The square constitutes some of the world's most sensitive real estate.

In her revealing book, author Denise Chong explains how it got that way.

Egg on Mao: The Story of an Ordinary Man Who Defaced an Icon and Unmasked a Dictatorship is the tale of Lu Decheng, a bus mechanic with a rebellious bent. He and two friends, all from Hunan province, a place where food and passions run hot, traveled to Beijing as pro-democracy demonstrators filled the square in May 1989.

Two weeks before the protest was crushed by government tanks and gunfire, the three men pelted Mao's giant portrait with paint-filled eggs. They were locked up and out of sight before the world witnessed what became known as the Tiananmen massacre.

Chong's book arrived almost 21 years later - and right on time.

Because by now we think we know the story: the growing strength of the student movement. The sense that China's communist regime, like others in Poland, Hungary, and Czechoslovakia, was about to topple. The government's murderous brutality in putting down the protest.

Estimates of those killed on June 4, 1989, range from 400 to 800 to 1,000 or more.

The following day, a man in a white shirt stepped onto Changan Avenue and blocked a line of tanks with nothing more than his body and his courage, a moment captured in photos that came to symbolize Tiananmen.

Today, all that moves on Changan - the Avenue of Eternal Peace - is traffic. Decades of censorship have left many young Chinese ignorant or unsure of exactly what transpired in spring 1989.

Even for readers familiar with the protest and its horrific end, Egg on Mao is illuminating. Chong's prose is clear and detailed, neither understated nor aggrandized. Where another writer might leap to the emotional, Chong chooses dispassion, as when Lu's wife, Qiuping, learns from the TV news of her husband's actions and arrest:

"The stunned silence and stillness in the room was like the aftermath of an explosion." Then, "Qiuping wailed so hard and long that her coworkers were convinced she was having a nervous breakdown."

It seems a small crime, throwing paint at a picture. What would the penalty be in this country? A fine and restitution. At most, a short jail sentence. In China, the men easily could have been executed.

Chong broadens the story of Tiananmen. Through Lu, she tells a tale that is equal parts tragedy, history, biography, and romance. It is most of all a story of belief, of how a man from Liuyang - a backwater best known for making fireworks - concluded that the Chinese deserved freedom of speech, press, and assembly, and did something he thought would help make it happen.

The book resonates because Chong so firmly plants the reader on the square.
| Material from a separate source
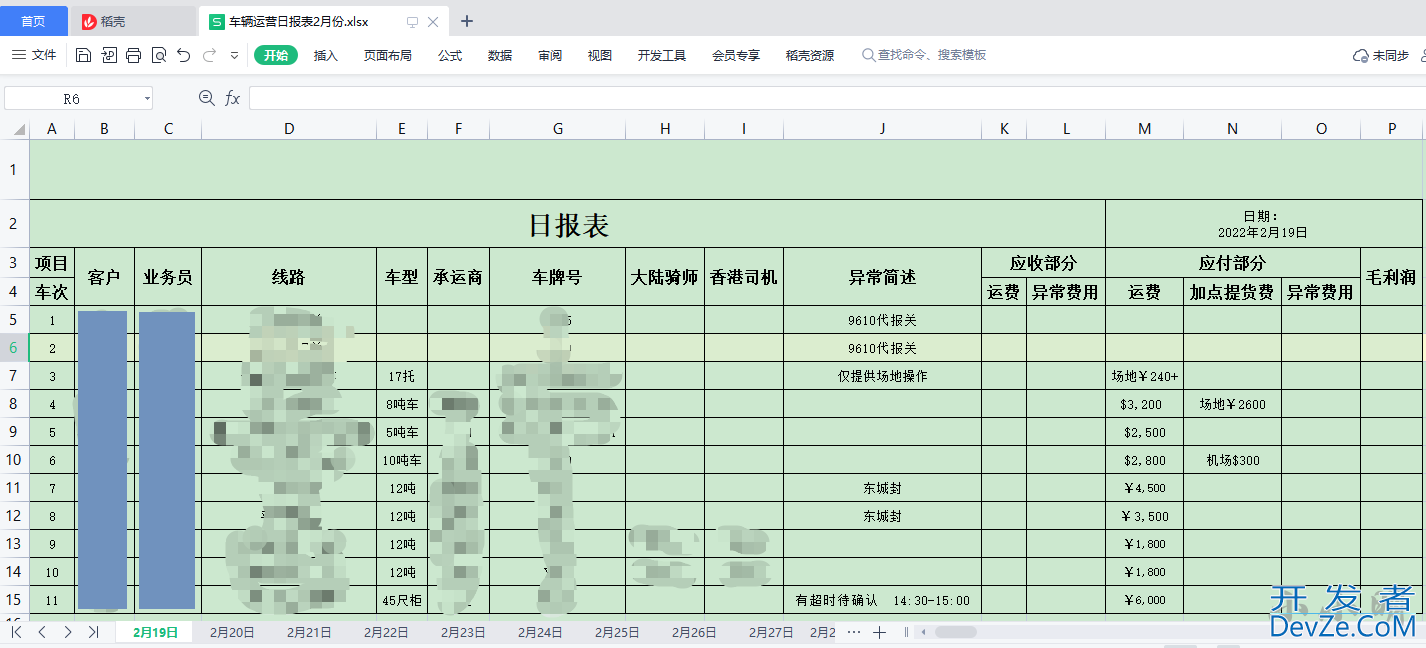Click the zoom magnifier beside formula bar
This screenshot has height=648, width=1426.
[x=207, y=98]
Through her words, one feels the suffocating heat of mid-May and hears the wail of ambulance sirens as students faint. The brief, intense rain that fell on May 23, after the imposition of martial law, comes like cooling relief.

That was the day Lu and his friends let loose their eggs. The missiles temporarily left Mao speckled in red and purple, with a black streak on his forehead that looked like a third eyebrow.
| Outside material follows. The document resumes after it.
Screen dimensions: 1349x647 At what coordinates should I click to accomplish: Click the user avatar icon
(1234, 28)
Lu thought that he would be treated as a hero by the students, that they would see him as forcing the authorities to take down the portrait, symbolically ending Mao's control over China.

But the students thought, naively, that they could prod the government into reforming itself. In fact, almost unbelievably in retrospect, it was the students who detained Lu and turned him and his friends over to the police.

The student leaders, infected by fear and fatigue and paranoia, worried the three might be government agents, out to discredit the pro-democracy movement.

After a quick trial, Lu was sentenced to 16 years. His two friends got sentences of 20 years and life. Lu's reaction was relief: All three would live.

His prison life began a second odyssey, one that threatened his mental and physical health, and ultimately cost him love, family, and country. Yet his time in prison only hardened his belief in democracy.

Lu was released in 1998. Six years later, he made his way to Bangkok, Thailand, and in 2006 went to Canada as a refugee.

Today, Tiananmen Square is among the most visited spots in Beijing, and tours typically include a stop at Mao's portrait. After reading Chong's book, it's impossible to look at it the same way.